A holey day at Wonga Park I
Woori Yallock VI (1957-58) was very well covered by the press, both during construction and during the grand opening. The DCI (Dunny Construction Inspector) Harold Helmer made sure that there were no leaks, as the photo testifies. This inspection was carried out before first use, although Harold hinted that it really didn’t matter. Strange fellow.
Harold Helmer, dunny QA dept.
Leah Feder officially cut the ribbon and we all settled down to initiate the facilities, one at a time, of course.

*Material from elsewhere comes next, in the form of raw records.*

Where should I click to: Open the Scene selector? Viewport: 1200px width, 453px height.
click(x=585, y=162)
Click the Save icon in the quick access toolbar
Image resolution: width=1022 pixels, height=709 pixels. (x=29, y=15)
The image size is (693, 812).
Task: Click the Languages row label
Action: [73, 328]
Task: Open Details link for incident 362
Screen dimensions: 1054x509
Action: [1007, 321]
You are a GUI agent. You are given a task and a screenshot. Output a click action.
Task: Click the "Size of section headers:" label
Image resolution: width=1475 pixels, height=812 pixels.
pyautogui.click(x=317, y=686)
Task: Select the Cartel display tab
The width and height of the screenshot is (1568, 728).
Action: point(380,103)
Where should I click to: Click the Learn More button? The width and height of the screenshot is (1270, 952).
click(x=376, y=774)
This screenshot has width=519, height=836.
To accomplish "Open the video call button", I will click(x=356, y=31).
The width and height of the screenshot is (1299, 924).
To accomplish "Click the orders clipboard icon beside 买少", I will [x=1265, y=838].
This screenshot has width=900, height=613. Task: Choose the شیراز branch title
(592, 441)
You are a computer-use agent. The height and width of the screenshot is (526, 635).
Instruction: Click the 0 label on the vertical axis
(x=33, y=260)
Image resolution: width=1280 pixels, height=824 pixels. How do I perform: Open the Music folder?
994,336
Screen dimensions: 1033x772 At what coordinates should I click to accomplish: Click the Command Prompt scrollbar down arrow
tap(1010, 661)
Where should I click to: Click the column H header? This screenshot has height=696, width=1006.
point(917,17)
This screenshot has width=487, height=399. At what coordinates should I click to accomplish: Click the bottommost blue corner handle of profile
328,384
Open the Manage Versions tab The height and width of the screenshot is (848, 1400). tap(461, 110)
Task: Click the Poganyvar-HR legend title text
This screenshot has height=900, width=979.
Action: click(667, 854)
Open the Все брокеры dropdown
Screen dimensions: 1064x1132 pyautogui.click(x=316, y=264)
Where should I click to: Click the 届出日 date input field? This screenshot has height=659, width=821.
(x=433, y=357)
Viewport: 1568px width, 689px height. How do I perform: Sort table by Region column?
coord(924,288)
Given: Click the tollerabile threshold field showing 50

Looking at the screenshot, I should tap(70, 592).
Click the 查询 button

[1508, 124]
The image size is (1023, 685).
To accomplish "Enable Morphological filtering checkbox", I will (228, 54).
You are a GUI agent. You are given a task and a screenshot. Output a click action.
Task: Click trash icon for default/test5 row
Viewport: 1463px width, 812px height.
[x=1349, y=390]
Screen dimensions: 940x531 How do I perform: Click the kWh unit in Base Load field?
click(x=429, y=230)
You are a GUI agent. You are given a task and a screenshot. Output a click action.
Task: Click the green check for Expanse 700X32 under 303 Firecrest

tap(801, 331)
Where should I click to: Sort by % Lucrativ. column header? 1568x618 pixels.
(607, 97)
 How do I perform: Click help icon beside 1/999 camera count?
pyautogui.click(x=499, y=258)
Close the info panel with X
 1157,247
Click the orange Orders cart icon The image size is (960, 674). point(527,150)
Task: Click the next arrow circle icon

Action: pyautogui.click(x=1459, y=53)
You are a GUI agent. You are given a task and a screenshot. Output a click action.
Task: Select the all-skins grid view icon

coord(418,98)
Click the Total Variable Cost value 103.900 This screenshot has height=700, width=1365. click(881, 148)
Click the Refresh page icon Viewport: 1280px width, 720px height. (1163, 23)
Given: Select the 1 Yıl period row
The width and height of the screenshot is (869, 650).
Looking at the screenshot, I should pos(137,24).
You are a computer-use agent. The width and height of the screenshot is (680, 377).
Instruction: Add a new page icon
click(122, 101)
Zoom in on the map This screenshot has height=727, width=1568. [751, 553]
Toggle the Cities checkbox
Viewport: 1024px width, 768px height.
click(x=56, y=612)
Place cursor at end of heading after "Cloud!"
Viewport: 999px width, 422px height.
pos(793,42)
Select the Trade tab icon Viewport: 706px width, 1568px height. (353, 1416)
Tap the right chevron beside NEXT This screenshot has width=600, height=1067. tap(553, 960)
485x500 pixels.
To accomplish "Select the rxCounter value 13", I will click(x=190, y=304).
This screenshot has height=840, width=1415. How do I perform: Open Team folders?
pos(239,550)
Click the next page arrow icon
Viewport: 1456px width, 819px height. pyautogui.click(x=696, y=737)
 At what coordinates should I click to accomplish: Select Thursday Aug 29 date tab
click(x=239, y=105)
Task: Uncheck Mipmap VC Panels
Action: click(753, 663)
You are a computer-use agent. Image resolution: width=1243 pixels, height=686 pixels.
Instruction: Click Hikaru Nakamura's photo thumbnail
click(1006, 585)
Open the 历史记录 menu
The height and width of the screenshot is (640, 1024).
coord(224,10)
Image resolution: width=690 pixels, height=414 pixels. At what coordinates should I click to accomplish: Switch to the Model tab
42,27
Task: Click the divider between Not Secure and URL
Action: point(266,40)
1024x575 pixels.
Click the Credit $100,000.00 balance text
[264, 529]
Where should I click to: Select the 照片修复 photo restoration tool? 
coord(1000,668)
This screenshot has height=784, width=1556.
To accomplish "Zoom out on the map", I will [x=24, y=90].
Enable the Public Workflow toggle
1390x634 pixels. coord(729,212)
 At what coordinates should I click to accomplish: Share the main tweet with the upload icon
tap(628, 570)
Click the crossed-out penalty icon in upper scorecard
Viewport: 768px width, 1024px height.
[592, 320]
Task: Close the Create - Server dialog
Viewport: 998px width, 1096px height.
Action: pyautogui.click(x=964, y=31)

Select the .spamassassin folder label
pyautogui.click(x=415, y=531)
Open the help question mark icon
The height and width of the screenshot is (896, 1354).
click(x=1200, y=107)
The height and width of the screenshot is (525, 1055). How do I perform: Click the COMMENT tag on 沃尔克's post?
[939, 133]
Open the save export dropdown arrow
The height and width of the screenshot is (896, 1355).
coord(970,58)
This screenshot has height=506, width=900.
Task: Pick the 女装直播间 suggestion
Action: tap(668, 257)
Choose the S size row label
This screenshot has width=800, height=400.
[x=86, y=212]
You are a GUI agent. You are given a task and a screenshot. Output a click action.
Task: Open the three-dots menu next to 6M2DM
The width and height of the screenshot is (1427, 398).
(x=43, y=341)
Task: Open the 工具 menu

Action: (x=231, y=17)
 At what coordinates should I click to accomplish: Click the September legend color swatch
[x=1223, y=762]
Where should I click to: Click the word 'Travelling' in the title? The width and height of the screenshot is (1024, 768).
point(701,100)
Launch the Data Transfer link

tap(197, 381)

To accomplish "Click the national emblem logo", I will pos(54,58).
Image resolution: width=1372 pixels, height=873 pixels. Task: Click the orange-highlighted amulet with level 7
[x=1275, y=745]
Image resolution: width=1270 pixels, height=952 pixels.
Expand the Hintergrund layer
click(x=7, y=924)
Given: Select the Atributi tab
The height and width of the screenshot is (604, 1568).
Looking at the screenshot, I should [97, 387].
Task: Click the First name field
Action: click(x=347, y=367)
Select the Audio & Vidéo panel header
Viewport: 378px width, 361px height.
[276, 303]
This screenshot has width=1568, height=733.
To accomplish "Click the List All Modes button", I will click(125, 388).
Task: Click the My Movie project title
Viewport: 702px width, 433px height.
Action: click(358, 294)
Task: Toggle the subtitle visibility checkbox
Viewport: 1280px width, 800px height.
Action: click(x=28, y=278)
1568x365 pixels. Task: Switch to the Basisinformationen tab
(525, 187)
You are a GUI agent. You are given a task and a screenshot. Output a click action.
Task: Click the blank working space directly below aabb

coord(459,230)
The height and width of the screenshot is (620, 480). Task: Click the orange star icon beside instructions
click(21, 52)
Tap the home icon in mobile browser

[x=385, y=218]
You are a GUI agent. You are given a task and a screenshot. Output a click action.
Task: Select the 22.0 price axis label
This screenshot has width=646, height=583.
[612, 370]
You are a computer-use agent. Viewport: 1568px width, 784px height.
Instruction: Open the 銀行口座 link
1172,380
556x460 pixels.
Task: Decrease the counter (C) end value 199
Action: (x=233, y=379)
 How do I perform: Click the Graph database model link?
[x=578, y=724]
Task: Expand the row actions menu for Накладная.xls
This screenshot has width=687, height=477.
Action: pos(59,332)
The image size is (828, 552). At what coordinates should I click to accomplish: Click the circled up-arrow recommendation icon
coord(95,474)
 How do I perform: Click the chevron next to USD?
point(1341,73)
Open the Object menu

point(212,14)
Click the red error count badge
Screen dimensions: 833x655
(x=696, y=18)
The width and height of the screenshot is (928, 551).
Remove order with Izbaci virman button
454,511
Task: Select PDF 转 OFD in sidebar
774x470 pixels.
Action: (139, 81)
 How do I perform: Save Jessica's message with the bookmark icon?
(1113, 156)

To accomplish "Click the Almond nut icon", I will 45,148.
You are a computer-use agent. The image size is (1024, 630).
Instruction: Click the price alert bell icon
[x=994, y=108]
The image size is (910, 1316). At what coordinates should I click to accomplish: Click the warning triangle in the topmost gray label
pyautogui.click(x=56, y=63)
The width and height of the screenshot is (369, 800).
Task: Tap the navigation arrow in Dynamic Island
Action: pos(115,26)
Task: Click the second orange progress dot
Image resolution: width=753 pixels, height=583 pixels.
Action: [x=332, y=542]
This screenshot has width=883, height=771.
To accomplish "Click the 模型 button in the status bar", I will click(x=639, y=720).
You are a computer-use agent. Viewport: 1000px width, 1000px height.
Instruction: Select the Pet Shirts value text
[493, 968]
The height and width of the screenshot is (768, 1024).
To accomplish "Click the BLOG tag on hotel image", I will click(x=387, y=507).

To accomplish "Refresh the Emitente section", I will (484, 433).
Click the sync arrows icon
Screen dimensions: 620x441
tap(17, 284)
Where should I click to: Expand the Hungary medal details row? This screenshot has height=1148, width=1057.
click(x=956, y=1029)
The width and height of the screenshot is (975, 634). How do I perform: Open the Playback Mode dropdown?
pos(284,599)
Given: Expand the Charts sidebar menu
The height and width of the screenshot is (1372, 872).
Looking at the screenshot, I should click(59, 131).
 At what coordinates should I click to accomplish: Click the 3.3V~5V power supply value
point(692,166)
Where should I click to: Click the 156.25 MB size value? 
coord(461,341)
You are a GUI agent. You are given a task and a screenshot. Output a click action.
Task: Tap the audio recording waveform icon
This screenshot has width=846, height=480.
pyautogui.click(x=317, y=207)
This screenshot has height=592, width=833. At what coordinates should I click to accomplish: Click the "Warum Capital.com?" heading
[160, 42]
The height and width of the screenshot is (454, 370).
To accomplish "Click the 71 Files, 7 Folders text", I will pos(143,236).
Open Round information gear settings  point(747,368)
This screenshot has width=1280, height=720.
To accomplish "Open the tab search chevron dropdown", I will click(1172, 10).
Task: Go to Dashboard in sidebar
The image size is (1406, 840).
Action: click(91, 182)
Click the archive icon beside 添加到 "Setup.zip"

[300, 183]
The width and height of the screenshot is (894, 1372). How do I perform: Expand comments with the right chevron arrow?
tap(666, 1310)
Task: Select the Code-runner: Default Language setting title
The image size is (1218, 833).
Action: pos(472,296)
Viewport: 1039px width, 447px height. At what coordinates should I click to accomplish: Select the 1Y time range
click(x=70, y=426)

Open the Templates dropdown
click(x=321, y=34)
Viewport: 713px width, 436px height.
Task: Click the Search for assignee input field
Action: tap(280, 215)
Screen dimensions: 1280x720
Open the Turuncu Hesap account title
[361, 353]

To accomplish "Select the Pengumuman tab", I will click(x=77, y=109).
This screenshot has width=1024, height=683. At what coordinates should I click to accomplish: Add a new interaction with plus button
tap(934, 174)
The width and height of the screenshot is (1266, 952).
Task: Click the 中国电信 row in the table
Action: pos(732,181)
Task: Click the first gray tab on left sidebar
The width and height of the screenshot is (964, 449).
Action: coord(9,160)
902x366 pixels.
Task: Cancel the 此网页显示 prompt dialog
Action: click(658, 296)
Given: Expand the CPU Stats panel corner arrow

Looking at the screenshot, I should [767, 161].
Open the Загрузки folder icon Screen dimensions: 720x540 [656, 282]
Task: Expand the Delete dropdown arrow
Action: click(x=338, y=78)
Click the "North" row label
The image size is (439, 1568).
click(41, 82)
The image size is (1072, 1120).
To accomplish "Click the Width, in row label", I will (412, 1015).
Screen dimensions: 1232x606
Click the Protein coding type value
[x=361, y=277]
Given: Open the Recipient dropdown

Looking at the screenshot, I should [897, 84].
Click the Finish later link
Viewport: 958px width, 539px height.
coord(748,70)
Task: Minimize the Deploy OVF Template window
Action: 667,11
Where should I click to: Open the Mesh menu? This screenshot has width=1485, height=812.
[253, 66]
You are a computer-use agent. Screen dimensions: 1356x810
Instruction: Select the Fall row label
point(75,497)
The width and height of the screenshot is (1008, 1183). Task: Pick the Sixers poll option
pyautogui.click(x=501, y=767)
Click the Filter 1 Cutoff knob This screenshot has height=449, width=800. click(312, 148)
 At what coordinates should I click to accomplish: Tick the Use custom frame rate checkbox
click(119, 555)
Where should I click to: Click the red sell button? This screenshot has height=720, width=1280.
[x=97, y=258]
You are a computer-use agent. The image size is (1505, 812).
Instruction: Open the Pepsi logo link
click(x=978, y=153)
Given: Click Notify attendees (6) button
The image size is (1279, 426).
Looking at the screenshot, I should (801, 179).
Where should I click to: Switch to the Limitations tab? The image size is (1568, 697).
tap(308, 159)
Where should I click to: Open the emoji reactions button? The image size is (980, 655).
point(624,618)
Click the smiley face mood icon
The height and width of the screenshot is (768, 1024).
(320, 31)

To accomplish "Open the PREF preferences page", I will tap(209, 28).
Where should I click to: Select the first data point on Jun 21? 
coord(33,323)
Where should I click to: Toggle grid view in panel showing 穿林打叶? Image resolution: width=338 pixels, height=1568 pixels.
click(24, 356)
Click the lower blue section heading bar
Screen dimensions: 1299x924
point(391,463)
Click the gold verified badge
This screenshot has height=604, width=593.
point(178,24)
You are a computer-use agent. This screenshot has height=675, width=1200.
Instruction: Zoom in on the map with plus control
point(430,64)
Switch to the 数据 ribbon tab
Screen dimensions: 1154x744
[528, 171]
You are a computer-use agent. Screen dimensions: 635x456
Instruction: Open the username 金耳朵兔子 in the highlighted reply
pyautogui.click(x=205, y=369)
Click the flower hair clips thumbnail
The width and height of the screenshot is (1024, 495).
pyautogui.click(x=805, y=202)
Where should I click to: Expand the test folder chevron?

Leah Feder, cutting the cord at the official opening
At Wonga Park II (1958-59), we had a dilemma. There was a single septic facility which was left over from the time of the Boy Scout Jamboree one or two years before. However, the wooden surround had been tipped over and we decided (rather foolishly) to use it for firewood in the kitchen instead. That saved us from gathering firewood for a few days but we were permanently excluded from the site in future years
Eric Aufgang, in a typical pose, deciding whether this facility would be used without a surround
Therefore, back to the big dig and two more wonderfully designed facilities were constructed. That got me my MDB and, as it turned out, was my last and finest hour. Subsequent camps no longer required my expertise or could not get it due to my non-attendance at prep camps.
How I got my MDB (Masters of Dunny Building)
© 2002 Harry M. Stuart
Note: This photo graced the notice board of the Melbourne High School Staff Room for a few weeks - with the caption: is this you?